Starring: Natar Ungalaaq, Sylvia Ivalu, Peter-Henry Arnatsiaq, Lucy Tulugarjuk
Director: Zacharias Kunuk
Distributor: Madman/AV Channel
Wearing fur is a controversial issue these days but it was absolutely mandatory if you were an Inuit living in the age before synthetic parkas. Atanarjuat is set at the dawn of the first millennium and every single character is bedecked in a startling array of fur outfits: the eponymous Atanarjuat (the fast runner) wears two pairs of seal fur pants in winter and gives his wife, Atuat a beautifully decorated seal fur top after his epic nude run across the frozen Arctic sea; Oki, the bedevilled man in pursuit of our hero, wears a remarkable hood made of white Artic fox fur (or is it rabbit?) with totally cool shades made of caribou bone and a necklace of walrus tusks… and so the wardrobe goes on.
But it’s not only the authenticity of the costumes that makes this two hour forty minute film a visual delight. It’s the fresh faces of the people wearing them and the stunning beauty of the far North captured throughout each of its’ seasons. There’s a sense that this is a dreamscape especially when you witness the vision of a tiny fur clad figure guiding his huskies across a panorama of blue ice in early winter with a liquid gold sky. And it’s a fitting illusion because Atanarjuat is essentially the stuff of myths. Based on local folklore, the story spins out around an evil spell cast on the community of Igloolik by a depraved shaman. Twenty years on, and seemingly ignorant of the spell, Atanarjuat chooses his wife who has long been betrothed to Oki. After a traditional bout of beating heads beneath the dome of the communal igloo, Atanarjuat is declared the winner but Oki cannot rest until his rival is eliminated.
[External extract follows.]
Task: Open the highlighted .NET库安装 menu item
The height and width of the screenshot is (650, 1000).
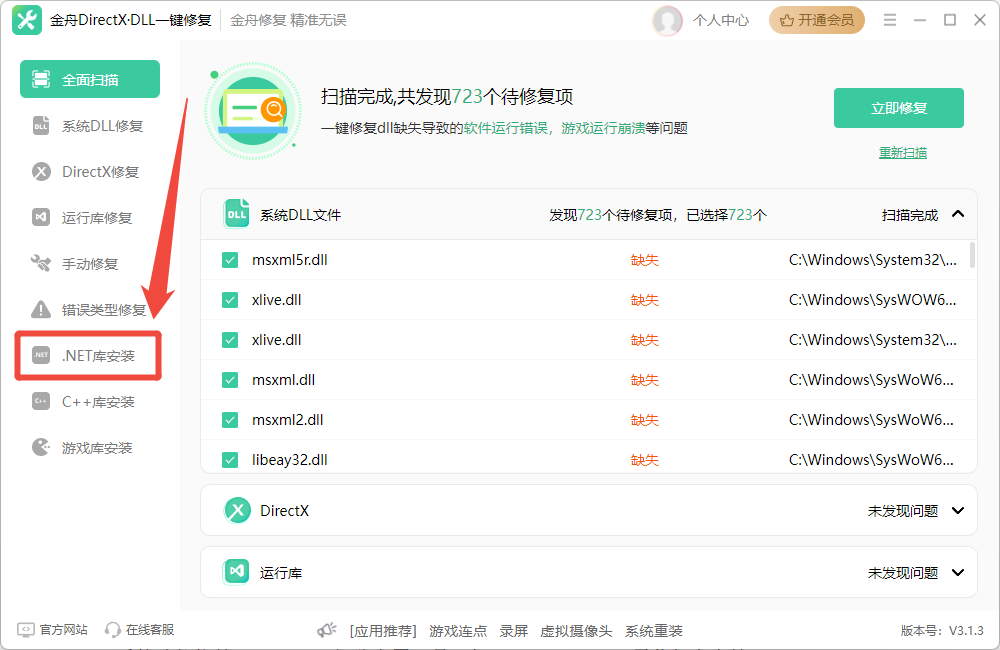Action: tap(40, 355)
This is the first all Inuit production and under the direction of first timer Zacharias Kunuk, every detail of traditional Inuit life is celebrated. At times it plods along with the inexperienced actors performing their roles in a manner as far removed from stars in the latest Hollywood blockbuster as humanely possibly but that’s what makes it so unique. These are real people reclaiming their history and sharing it with the rest of us in a way that can only make you admire their culture, delicately carved out, as it is in the most inhospitable yet breathtaking of environments.